Saturday, 16 August 2014
To those who know me, they are well-aware that mentioning HR (Human Resources) to me is the equivalent of holding a red rag in front of a bull.
I don't just dislike HR. I detest it. With a vengeance. Had I the money, I would have it proscribed and banned. It is the business equivalent of ISIS or Hamas. Terrorism, just without the violence.
I appreciate not everyone can get everything right all the time, and while HR people allegedly should have some sort of commitment to their employees, not just kowtowing to cowardly directors, it's not exactly life-threatening (although certainly nearly always job-threatening) should they mess things up, which they always seem to do with absolutely no effort.
Now, the unfortunate thing is, I am not wrong. And I find this disturbing. And it's all based on my own experience of HR.
I had a particular experience that I would rather forget. I can't go into detail, because it was so illegal, hurtful and downright dishonest that just before it went to employment tribunal they settled out of court, setting aside £100 of the settlement, as companies who are embarrassingly in the wrong always do, to put a gagging order in place.
I am only sorry I didn't have some money in the bank as I would have loved to let it go to tribunal and taken them for all I could, more so to have each and every rotten and complicit one them splashed all over the media.
They engaged the services of a clueless, evil, witless woman as a consultant who was so dysfunctional and dishonest that she doesn't mention the episode on her LinkedIn profile, where she continues to this day to to fool all of the people all of the time. I really pity any company who uses her services!
But it goes further than this. My wife works in the financial services industry where customer service is the key. The particular company she works for does a good job for their customers, but all their internal HR systems are total and utter crap, if not non-existent. Long and good service is not recognised, advancement promises are broken all the time, and if she's on an extended shift, she can end up being sent for lunch 2 hours after she arrives at the office (laughingly called "capacity planning") with no other break for the remaining 8 hours of her shift!

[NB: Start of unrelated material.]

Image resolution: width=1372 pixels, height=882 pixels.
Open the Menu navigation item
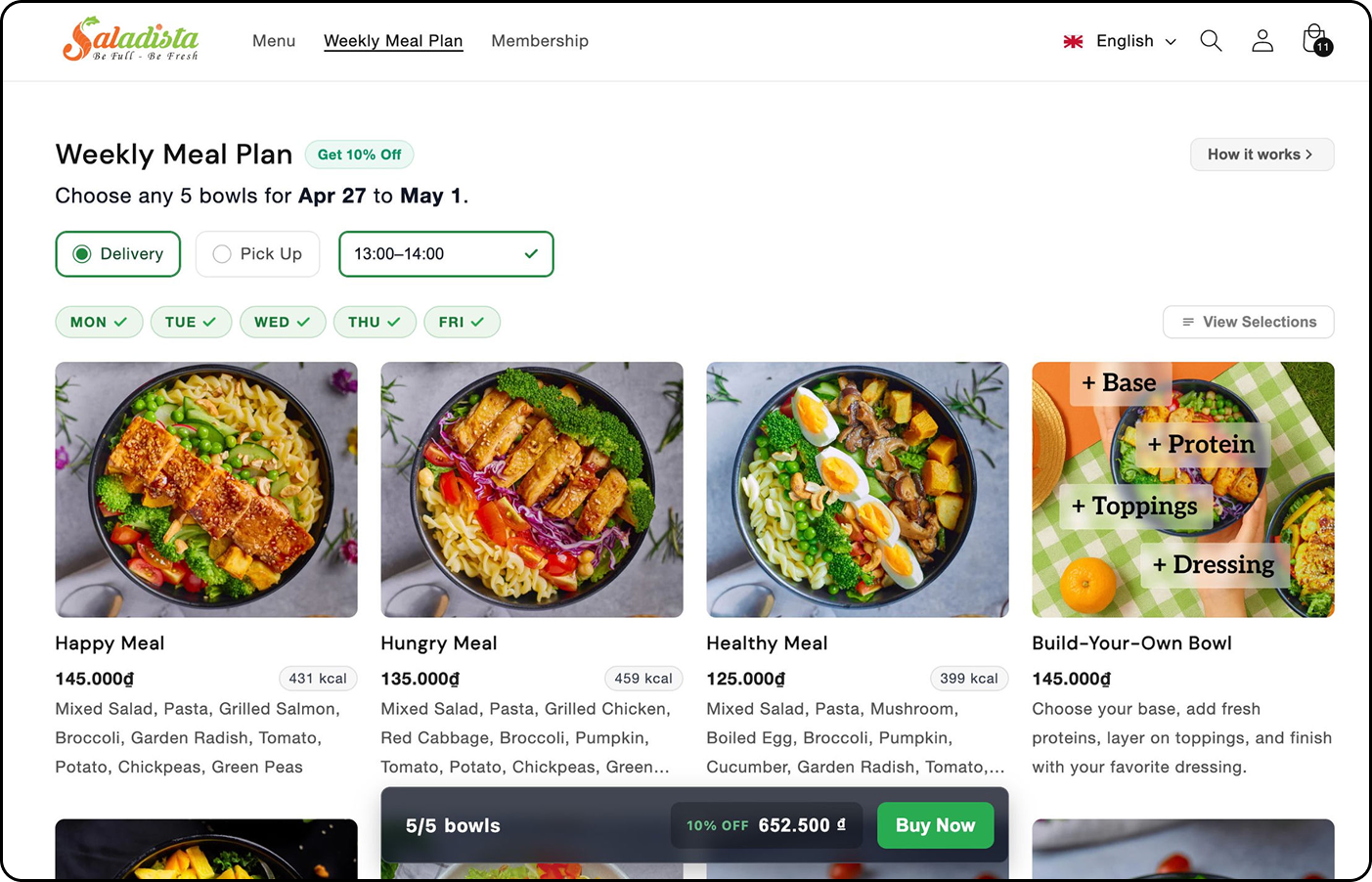tap(273, 41)
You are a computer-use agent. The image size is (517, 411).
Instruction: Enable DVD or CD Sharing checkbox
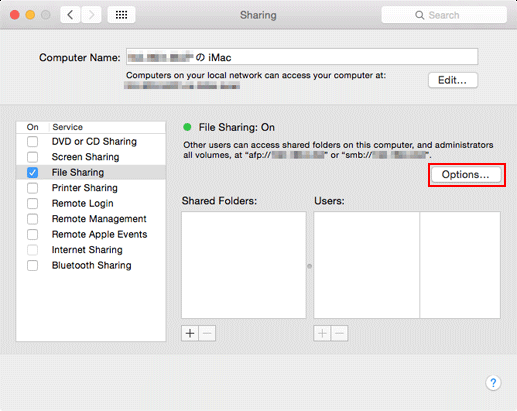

My daughter works part time for a multinational grocer to subsidise her University They sell quality goods, but the HR management of the food-only store where she works is a huge joke bordering on non-existant.
And my son has just completed a nine-month stint on paid work-experience for a large international IT firm. He was paid well and had a good and useful time, but the HR input he received was minimal when it came to turning it into the apprenticeship that he wanted. They delayed and messed around right up to the day he had to otherwise accept his University place.
So, here we have a family of four witnessing a 100% track record of bad HR practice.
Can any other profession boast getting things 100% wrong? I doubt it.
Wednesday, 13 August 2014
If I see one more company mission statement where they say it is “to exceed customer expectation”, I think I will possibly throw up.
Everyone is so busy “exceeding customer expectations”, that I’m surprised anyone has time for anything else, let alone making a profit and a living.
I had three occasions today where I am actually extremely glad the companies in question did not exceed my expectations too much, otherwise I would have been quite angry.
#1 - Apple Stores
My expectation with Apple was to be ripped off, their prices being at least 30% more in the UK than they are in the USA, mainly because stupid UK shoppers refuse to shop with their wallets and support them by queuing outside for products they don’t really need but nevertheless want. I am glad they did not exceed my expectation by ripping me off 40% instead.
#2 - RyanAir
My expectation booking a flight with RyanAir was that by the time I reached the ‘checkout’, my advertised £13.99 flight to Dublin would cost me at least £49. They exceeded my expectation, through all their statutory extras and the couple of optional extras I had to take, by £8, the flight total costing me £57.
#3 – Moto motorway stopover
My expectation for a UK motorway stopover was that petrol would be at least 10p more expensive than on the high street, and that a cup of tea and a sandwich would see me being ripped-off beyond belief. They exceeded my expectation, because petrol was 12p per litre pricier than the high street, and the cup of plasticated tea was even more expensive that I thought.
I passed on the sandwich though, refusing to part with £4.95 for something that looked like a sheet of off-colour polystyrene nestling between two slices of bread pretending to be a cheese sandwich.
If you are going to develop a mission statement, don’t just get it from some £1,500 a day consultant on his day off from conning the government. He only buys it off the shelf from “Exceeding Customer Expectations ‘Я’Us LLP” anyway.
Be sensible. If you are a wholesaler, instead of exceeding customer expectations, why don’t you “provide quality products you can make consistently more profit from”.
Or if you are a taxi firm, “transport the customer to their destination cost-effectively and on time”.
Just give the “exceeding expectation” thing a rest, ok, will you?